The Vatican is asking the world’s national bishops’ conferences to respond to a questionnaire about how they serve the needs of young people in their countries in advance of a worldwide meeting of prelates set for 2018 that will consider the church’s relationship with youths.
Issuing a document Friday in preparation for the meeting, known as a Synod of Bishops, the Vatican takes an open and attentive tone, focusing not on how better to teach or preach at young people but rather how to listen to their needs and understand the changes the digital era has brought to their lives.
The Synod office says it plans to include “all young people” in the process through a new website with questions they can answer “on their expectations and their lives.” Bishop Fabio Fabene, undersecretary of the Synod office, said Friday that the website will be launched in May and will be located at http://www.sinodogiovani.va/.
Friday’s document continues with a three-step reflection on the world’s current social and cultural dynamics, on the steps of vocational discernment, and on the “key points” of a “pastoral vocational program for youth.”
The first part of the document gives a lot of attention to the changes taking place in the world, focusing particularly on young people who are facing poverty or other difficulties.
In the second part of the document the Vatican speaks about ministry to young people as a process of accompanying the stirrings of their consciences, citing from the Second Vatican Council’s pastoral constitution Gaudium et spes to call the conscience “an inviolable place where a promising invitation is present.”
The third part of the document calls on bishops and priests to walk with young people and to help them by supporting their ideas for the church, quoting from Francis apostolic exhortation Evangelii Gaudium.
3. The Captivating Sanctity of Fr. Sal, By Fr. Roger Landry, The Anchor, January 13, 2017.
The Church exists for the glorification of God and the sanctification of God’s children, and so it’s unsurprising that in the Church we will encounter those who by the radiant light of good works give glory to the Father in heaven (Mt 5:16).
On January 9, we marked the twentieth anniversary of the transitus into eternity of someone whose life had this type of impact on me and on so many others in Massachusetts and beyond, whose death was an exclamation point on a life fully given to God and others.
Father Sal Ferigle died, I like to say, as a martyr of the Sacrament of Confession.

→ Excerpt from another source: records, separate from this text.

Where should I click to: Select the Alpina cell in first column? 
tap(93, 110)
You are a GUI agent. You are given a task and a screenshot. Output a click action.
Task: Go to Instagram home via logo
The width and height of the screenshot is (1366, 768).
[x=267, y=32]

On Christmas night 1996, at Opus Dei’s Elmbrook University Center near Harvard, he was approached by Father John Agnew to hear his Confession. Although he looked a little pale, he generously consented. After hearing the confession, giving advice, praying the prayer of absolution, and concluding the Sacrament, he said to Fr. John, “You know, I really don’t feel well.” It turns out that during the Confession he was having a severe heart attack that he kept concealed until the Sacrament was complete.
Though he would never recover, he lasted long enough to encourage people — hundreds of lay men and women, priests, bishops and even a Cardinal — from his hospital bed at Mount Auburn Hospital to recognize, as he repeatedly said, “omnia in bonum,” that “everything works for the good for those who love God” (Rom 8:28).
Father Sal was born in 1923 in Valencia, Spain. On his way to graduating from the University of Valencia with degrees in chemistry and physics, he met St. Josemaria Escriva and discerned a vocation to Opus Dei and to living and proclaiming the universal call to holiness in the midst of ordinary life. At 25, with Servant of God Fr. Joseph Muzquiz, he was sent by St. Josemaria to bring Opus Dei to the United States, beginning in Chicago, where persevering through evangelical poverty and the vicissitudes that often accompany and purify God’s new foundations, he began to spread a zeal for holiness while getting his doctorate in Physics. After teaching at the Illinois Institute of Technology for two years, he went to Rome to obtain a doctorate in theology and was ordained a priest. As a priest he would touch so many.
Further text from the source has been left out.